▶ [What you are asked to do]: Print the records below from the first line through the line containing "Marker (139, 1358)", both included, word for word.

▶ [Records shown]:
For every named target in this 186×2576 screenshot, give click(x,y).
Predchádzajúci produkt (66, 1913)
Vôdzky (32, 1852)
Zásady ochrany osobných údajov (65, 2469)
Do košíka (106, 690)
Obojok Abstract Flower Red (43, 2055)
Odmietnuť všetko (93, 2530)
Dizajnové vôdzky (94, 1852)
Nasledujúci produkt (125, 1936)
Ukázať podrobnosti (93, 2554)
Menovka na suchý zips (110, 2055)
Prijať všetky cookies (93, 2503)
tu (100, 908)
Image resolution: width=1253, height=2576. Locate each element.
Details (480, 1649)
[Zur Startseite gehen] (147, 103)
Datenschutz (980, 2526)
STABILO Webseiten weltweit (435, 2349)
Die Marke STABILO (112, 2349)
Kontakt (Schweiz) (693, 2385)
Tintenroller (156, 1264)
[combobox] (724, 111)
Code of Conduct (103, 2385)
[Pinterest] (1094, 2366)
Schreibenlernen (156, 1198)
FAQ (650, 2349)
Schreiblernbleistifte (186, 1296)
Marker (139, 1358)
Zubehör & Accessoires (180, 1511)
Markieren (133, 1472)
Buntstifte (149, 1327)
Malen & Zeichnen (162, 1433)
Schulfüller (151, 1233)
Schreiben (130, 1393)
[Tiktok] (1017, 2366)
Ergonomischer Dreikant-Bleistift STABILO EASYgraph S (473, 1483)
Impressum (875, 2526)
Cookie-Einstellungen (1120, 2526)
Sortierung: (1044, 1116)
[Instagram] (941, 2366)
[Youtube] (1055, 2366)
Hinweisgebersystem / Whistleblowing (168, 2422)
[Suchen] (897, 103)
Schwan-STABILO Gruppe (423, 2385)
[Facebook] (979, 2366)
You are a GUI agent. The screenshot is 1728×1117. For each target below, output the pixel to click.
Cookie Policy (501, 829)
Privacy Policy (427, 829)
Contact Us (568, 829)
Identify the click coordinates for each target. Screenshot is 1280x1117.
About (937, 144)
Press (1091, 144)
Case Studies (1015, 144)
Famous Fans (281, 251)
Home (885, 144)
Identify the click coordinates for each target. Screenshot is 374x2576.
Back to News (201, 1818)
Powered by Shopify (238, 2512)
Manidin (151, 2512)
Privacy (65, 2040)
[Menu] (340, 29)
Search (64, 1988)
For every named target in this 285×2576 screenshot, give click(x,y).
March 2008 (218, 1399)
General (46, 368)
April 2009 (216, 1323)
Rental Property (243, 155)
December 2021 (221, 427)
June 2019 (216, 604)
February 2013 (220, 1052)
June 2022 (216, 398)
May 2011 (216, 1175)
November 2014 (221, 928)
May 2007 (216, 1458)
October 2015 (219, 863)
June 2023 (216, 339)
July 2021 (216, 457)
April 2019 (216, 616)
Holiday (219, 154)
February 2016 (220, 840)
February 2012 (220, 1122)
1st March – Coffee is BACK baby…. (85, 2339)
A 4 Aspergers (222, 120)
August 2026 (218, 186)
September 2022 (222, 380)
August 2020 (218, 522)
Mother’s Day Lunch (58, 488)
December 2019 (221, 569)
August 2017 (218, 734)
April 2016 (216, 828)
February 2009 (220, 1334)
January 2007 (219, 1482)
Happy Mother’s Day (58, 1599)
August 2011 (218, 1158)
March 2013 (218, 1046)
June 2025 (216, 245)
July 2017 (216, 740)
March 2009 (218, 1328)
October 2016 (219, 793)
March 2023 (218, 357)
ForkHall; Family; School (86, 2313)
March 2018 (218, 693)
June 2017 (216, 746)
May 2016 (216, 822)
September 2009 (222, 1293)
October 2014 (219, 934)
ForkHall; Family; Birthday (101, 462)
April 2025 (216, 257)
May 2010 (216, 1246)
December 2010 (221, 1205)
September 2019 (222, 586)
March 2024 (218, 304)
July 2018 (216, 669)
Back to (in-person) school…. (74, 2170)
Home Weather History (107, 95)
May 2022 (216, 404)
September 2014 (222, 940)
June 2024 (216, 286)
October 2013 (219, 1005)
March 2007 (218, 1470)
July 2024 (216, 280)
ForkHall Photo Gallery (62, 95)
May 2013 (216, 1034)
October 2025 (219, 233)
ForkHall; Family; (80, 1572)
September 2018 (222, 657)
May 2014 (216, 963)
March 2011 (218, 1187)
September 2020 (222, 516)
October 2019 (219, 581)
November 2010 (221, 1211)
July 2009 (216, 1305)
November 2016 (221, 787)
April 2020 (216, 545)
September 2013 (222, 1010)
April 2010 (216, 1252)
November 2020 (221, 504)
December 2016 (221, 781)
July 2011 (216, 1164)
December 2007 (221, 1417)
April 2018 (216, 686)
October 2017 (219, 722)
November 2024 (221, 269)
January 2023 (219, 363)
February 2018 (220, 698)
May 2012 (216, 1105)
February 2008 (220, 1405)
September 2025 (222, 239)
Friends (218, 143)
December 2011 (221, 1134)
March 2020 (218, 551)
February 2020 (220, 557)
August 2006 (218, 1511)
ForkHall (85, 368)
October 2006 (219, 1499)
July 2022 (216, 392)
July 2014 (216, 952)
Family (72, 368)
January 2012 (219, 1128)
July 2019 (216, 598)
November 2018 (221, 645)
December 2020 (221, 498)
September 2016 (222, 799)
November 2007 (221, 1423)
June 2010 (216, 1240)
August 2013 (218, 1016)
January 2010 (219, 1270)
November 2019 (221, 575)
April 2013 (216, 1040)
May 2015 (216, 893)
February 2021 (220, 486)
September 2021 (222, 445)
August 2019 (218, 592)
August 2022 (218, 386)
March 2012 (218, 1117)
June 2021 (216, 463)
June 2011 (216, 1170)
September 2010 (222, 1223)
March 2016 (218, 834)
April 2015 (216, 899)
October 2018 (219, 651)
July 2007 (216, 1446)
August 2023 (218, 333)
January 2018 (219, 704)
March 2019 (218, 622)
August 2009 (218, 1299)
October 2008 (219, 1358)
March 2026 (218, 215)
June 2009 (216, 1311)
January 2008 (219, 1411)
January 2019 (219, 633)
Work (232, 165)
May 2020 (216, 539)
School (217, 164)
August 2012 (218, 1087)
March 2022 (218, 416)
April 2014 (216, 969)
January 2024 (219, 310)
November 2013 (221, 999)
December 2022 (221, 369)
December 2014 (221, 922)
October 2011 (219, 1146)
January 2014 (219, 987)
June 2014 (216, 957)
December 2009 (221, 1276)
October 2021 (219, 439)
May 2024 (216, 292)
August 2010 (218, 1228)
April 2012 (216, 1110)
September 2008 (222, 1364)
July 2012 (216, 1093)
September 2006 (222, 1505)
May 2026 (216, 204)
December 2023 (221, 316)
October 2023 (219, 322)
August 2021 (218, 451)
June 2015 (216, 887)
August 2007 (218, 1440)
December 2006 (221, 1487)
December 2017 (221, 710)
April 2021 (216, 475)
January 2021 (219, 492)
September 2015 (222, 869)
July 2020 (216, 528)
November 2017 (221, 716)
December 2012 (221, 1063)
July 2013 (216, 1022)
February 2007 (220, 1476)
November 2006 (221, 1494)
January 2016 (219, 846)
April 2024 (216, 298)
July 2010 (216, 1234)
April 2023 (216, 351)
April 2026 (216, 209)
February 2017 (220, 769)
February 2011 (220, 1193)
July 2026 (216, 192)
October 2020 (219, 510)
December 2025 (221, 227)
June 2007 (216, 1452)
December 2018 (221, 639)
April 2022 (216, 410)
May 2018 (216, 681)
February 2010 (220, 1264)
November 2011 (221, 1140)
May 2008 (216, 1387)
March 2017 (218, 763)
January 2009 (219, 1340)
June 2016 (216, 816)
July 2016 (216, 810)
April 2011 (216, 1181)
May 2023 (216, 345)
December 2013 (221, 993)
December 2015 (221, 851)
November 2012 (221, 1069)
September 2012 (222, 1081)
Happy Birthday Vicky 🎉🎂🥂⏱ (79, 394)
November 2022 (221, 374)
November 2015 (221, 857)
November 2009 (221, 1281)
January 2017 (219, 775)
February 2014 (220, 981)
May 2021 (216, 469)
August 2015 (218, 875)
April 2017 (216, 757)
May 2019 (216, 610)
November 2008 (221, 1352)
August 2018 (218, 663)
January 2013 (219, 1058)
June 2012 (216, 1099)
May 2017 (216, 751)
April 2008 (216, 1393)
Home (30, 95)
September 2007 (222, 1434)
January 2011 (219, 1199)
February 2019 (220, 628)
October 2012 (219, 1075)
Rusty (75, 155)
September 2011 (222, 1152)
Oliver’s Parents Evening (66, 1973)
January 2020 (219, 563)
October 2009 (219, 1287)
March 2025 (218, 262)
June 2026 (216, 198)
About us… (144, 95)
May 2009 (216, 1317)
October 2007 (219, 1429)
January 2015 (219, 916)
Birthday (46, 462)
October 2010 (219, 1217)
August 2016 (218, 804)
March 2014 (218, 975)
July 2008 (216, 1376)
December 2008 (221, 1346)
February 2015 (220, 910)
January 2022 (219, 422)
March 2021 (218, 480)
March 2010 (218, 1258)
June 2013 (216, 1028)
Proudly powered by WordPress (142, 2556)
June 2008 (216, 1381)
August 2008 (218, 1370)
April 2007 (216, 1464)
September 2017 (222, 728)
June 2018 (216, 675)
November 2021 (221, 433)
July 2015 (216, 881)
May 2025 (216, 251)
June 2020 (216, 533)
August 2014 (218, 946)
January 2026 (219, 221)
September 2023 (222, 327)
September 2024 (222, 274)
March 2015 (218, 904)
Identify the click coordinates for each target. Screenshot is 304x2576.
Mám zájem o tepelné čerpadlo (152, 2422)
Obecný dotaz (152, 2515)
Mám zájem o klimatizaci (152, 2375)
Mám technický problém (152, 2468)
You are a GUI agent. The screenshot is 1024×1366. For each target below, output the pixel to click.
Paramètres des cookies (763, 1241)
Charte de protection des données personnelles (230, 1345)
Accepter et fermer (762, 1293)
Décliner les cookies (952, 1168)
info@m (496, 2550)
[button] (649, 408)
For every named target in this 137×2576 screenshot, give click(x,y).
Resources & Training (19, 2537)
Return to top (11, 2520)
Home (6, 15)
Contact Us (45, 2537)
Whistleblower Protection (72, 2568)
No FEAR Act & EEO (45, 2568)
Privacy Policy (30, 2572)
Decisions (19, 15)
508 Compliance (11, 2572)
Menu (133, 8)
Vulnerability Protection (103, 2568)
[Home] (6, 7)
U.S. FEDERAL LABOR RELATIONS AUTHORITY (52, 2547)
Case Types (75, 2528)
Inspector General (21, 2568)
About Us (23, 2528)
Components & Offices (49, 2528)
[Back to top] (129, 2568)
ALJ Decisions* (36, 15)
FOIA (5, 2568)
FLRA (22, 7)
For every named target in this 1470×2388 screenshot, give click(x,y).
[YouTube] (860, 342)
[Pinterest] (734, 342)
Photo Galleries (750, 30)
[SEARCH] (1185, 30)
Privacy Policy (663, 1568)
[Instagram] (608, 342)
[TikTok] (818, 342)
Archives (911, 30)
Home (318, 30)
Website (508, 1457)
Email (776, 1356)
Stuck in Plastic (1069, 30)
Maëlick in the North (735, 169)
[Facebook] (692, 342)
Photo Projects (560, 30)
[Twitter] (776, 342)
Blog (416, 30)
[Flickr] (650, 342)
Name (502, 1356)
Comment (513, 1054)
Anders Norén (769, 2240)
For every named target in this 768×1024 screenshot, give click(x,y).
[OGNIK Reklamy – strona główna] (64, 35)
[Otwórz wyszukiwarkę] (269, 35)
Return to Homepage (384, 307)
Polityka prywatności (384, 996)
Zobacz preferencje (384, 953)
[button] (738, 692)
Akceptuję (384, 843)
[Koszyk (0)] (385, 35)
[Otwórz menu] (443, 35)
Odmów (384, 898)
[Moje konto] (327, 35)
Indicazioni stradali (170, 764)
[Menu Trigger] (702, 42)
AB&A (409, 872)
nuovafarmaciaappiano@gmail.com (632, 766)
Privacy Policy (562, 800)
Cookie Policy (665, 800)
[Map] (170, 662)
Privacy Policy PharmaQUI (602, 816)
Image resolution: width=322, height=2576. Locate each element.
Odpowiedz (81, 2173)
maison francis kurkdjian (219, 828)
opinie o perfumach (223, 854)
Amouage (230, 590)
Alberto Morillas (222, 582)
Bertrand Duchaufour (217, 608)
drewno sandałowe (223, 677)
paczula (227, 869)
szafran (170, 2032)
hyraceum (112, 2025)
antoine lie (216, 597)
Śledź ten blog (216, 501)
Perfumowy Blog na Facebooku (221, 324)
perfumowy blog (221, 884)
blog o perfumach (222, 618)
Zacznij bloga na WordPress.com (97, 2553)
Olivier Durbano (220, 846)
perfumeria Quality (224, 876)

▶ [Response box]:
For every named target in this 186×2576 screenshot, give click(x,y).
Predchádzajúci produkt (66, 1913)
Vôdzky (32, 1852)
Zásady ochrany osobných údajov (65, 2469)
Do košíka (106, 690)
Obojok Abstract Flower Red (43, 2055)
Odmietnuť všetko (93, 2530)
Dizajnové vôdzky (94, 1852)
Nasledujúci produkt (125, 1936)
Ukázať podrobnosti (93, 2554)
Menovka na suchý zips (110, 2055)
Prijať všetky cookies (93, 2503)
tu (100, 908)
Image resolution: width=1253, height=2576. Locate each element.
Details (480, 1649)
[Zur Startseite gehen] (147, 103)
Datenschutz (980, 2526)
STABILO Webseiten weltweit (435, 2349)
Die Marke STABILO (112, 2349)
Kontakt (Schweiz) (693, 2385)
Tintenroller (156, 1264)
[combobox] (724, 111)
Code of Conduct (103, 2385)
[Pinterest] (1094, 2366)
Schreibenlernen (156, 1198)
FAQ (650, 2349)
Schreiblernbleistifte (186, 1296)
Marker (139, 1358)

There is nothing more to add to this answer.